On the other hand graph method assemblers represent reads as a set of nodes, and overlaps between these reads are directed edges which connect these nodes to perform a complete graph. Graph method assemblers are characterized for being computationally more expensive but they perform well on large read datasets. We’ll use an assembler based on De Brujin graphs, which is the graph model used by most assemblers. During the assembly process, reads are broken into small fragments of a specific size into K-mers, which are used as nodes in the graph assembly. The nodes that overlap are then connected by an edge, which represent the reads.
An ideal assembly corresponds to the path that travels to every node exactly once. For performing the assembly, we’ll use unicycler, a software tool designed specifically for hybrid assembly of small genomes. Unicycler employs a multi-step process that utilizes a set of software tools. Spades is used to assemble the Illumina reads into an assembly graph.
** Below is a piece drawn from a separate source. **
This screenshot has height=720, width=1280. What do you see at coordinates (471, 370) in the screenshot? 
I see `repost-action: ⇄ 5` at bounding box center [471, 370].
On the other hand, the Nanopore reads are assembled by using a combination of Miniasm and Racon. Then both assemblies are merged.
And finally, Pilon is used to fix mis-assemblies. Let’s go to use Unicycler. Then we shall look for the tool in the tool search bar. We should select the reads, the expected number of linear sequences, which is 1, and execute. It can take some time.
Once Unicycler has finished, we can use the tool Bandage. It will allow us to explore the assembly graph through summary reports and visualization of the content. We should select the final assembly graph, and execute. Now we are going to generate an assembly graph visualisation by using the Bandage image tool. We should select the final assembly, set the core parameters and execute.
Finally we are going to have a look at the statistics generated by the Bandage info. It provides a lot of information. Probably the most important one is the largest component in base pairs, which is quite similar to the expected size of the virus, which is around 30 kilobases. And that’s all - I hope you enjoy!